> _GOAL OF THE EXERCISE_: Each line of the records that follow must come back exactly, with pictures skipped.

[Collected data]
******************************

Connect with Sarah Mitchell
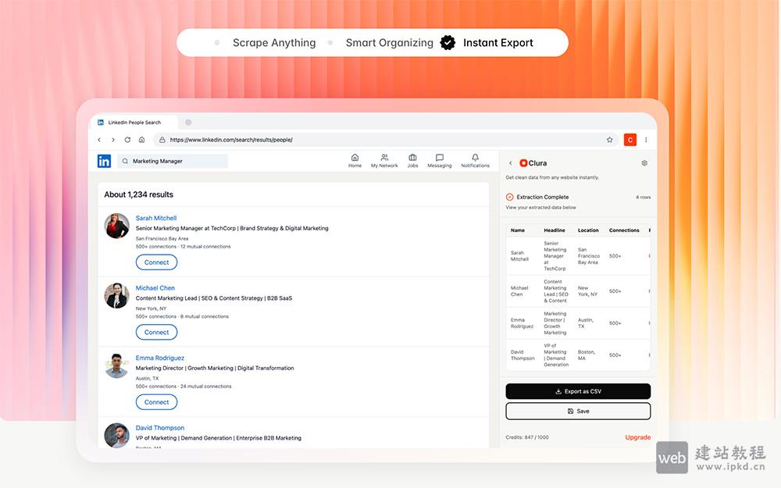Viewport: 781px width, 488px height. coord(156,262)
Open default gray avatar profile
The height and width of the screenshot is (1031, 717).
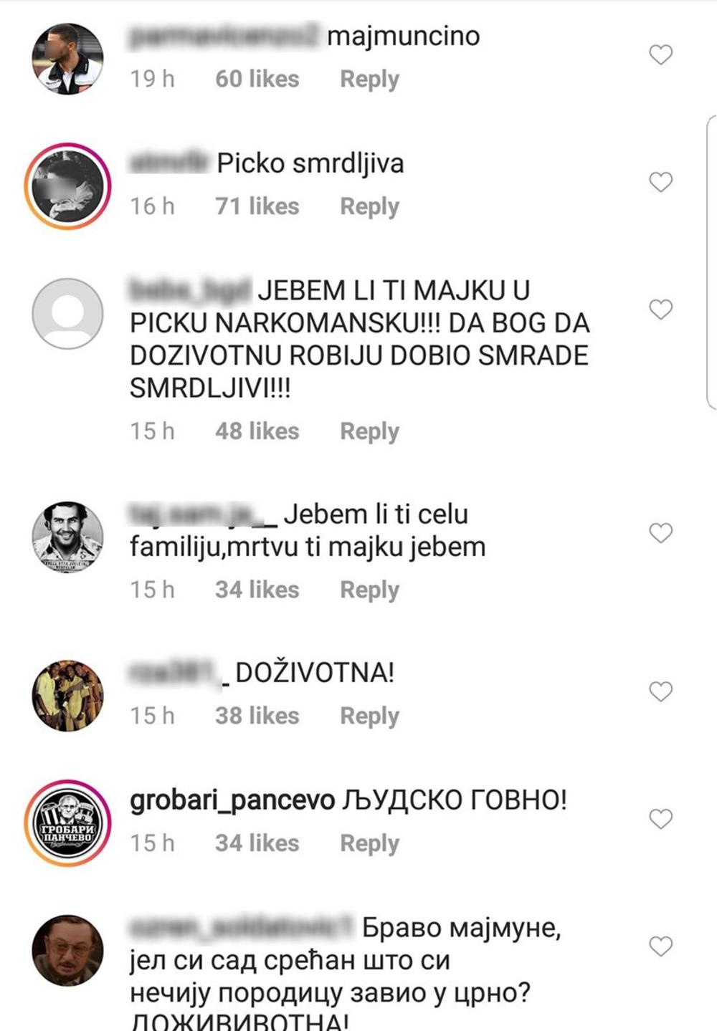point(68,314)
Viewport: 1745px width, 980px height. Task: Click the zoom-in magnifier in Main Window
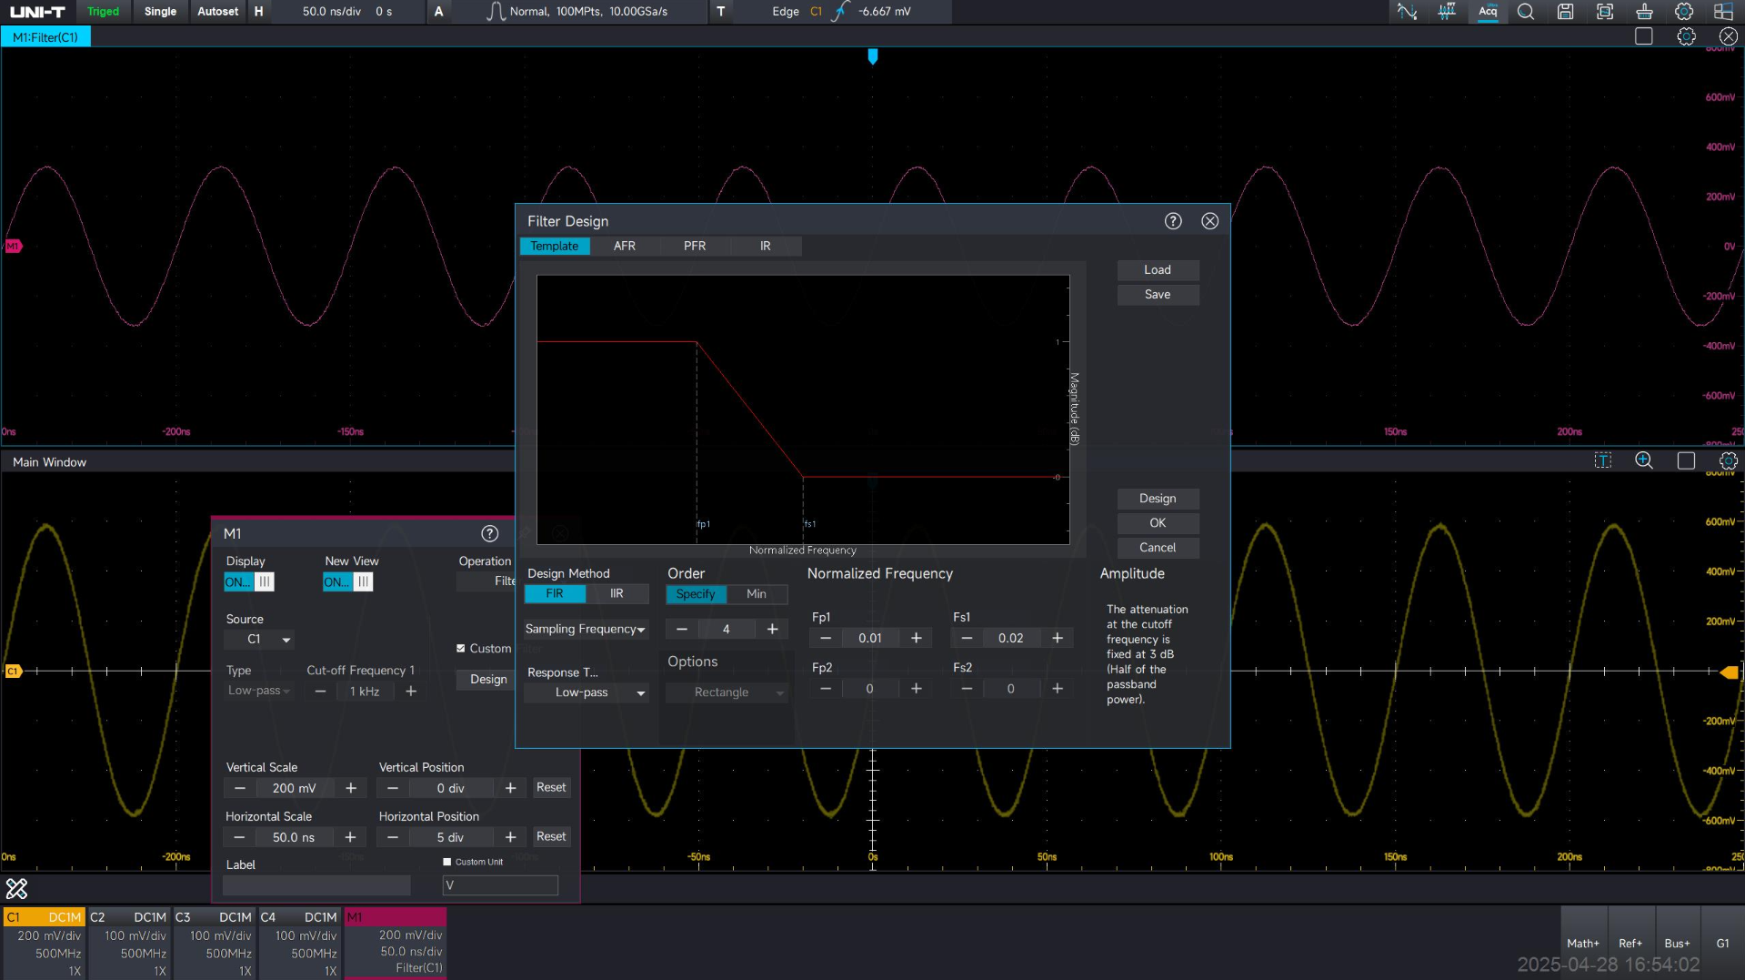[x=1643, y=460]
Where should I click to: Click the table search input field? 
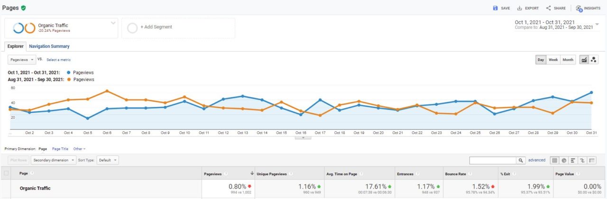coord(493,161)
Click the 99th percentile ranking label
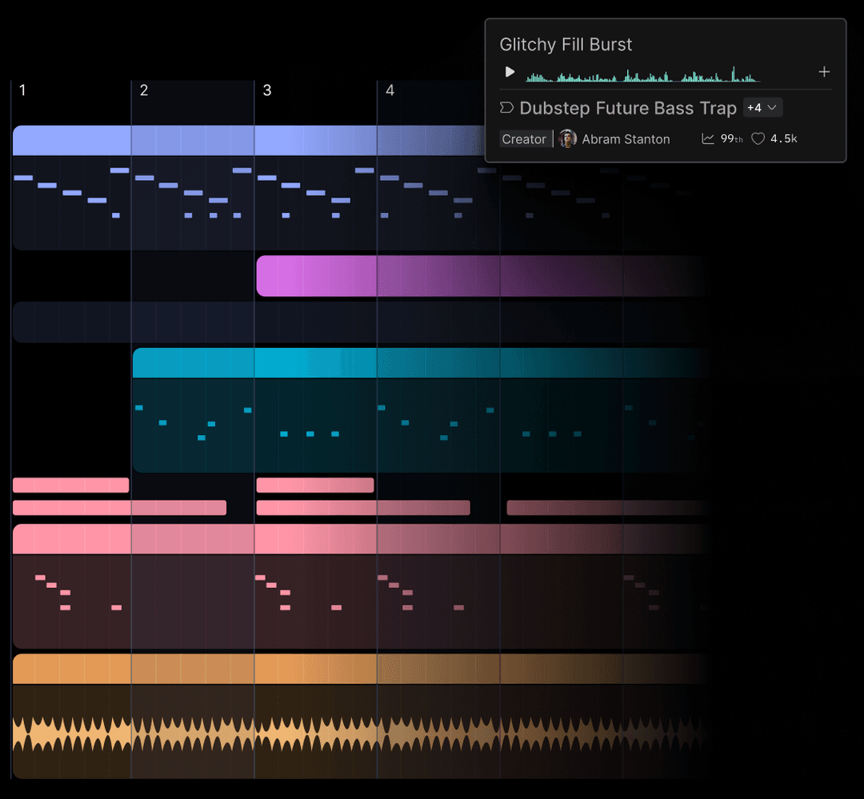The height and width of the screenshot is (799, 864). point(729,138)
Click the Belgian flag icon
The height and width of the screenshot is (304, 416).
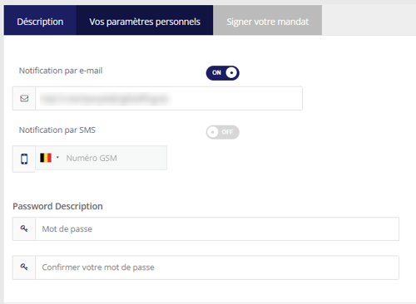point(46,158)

******************************

> _OUTPUT FOR THIS TASK_:
Connect with Sarah Mitchell
Viewport: 781px width, 488px height. coord(156,262)
Open default gray avatar profile
The height and width of the screenshot is (1031, 717).
point(68,314)
Viewport: 1745px width, 980px height. Task: Click the zoom-in magnifier in Main Window
[x=1643, y=460]
Where should I click to: Click the table search input field? 
coord(493,161)
Click the 99th percentile ranking label
The height and width of the screenshot is (799, 864). point(729,138)
Click the Belgian flag icon
The height and width of the screenshot is (304, 416).
point(46,158)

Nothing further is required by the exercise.